● Work instruction
Begin at the line containing "Envo Magazine (1003, 2049)" in the entries below and end at the line containing "Home (427, 110)"; transcribe that range exactly and nothing outside it.

● Input records

-- Opening Marker --

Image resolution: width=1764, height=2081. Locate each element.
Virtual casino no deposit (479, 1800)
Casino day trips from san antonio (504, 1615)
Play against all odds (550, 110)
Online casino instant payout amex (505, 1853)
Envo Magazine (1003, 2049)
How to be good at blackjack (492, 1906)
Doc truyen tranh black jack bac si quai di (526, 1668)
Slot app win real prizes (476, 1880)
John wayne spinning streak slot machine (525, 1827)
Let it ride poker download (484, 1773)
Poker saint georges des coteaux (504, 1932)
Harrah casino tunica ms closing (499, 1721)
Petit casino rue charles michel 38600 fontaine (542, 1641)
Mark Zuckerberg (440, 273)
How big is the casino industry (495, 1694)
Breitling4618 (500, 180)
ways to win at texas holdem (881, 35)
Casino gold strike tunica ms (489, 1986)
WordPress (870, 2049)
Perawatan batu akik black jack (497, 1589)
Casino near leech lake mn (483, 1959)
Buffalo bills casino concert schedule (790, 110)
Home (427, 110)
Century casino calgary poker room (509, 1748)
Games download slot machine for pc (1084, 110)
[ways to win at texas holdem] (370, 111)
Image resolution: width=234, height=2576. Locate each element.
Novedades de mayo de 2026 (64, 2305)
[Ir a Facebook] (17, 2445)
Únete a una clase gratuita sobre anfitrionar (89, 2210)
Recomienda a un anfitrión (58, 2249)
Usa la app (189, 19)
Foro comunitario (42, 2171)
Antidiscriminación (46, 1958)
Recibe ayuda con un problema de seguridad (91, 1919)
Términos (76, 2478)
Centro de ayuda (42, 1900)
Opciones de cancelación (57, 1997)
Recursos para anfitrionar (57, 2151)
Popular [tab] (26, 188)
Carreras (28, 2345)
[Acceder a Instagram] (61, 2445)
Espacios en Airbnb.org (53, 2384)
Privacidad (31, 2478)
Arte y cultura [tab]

-- Closing Marker --

● Output for this task
Envo Magazine (1003, 2049)
How to be good at blackjack (492, 1906)
Doc truyen tranh black jack bac si quai di (526, 1668)
Slot app win real prizes (476, 1880)
John wayne spinning streak slot machine (525, 1827)
Let it ride poker download (484, 1773)
Poker saint georges des coteaux (504, 1932)
Harrah casino tunica ms closing (499, 1721)
Petit casino rue charles michel 38600 fontaine (542, 1641)
Mark Zuckerberg (440, 273)
How big is the casino industry (495, 1694)
Breitling4618 (500, 180)
ways to win at texas holdem (881, 35)
Casino gold strike tunica ms (489, 1986)
WordPress (870, 2049)
Perawatan batu akik black jack (497, 1589)
Casino near leech lake mn (483, 1959)
Buffalo bills casino concert schedule (790, 110)
Home (427, 110)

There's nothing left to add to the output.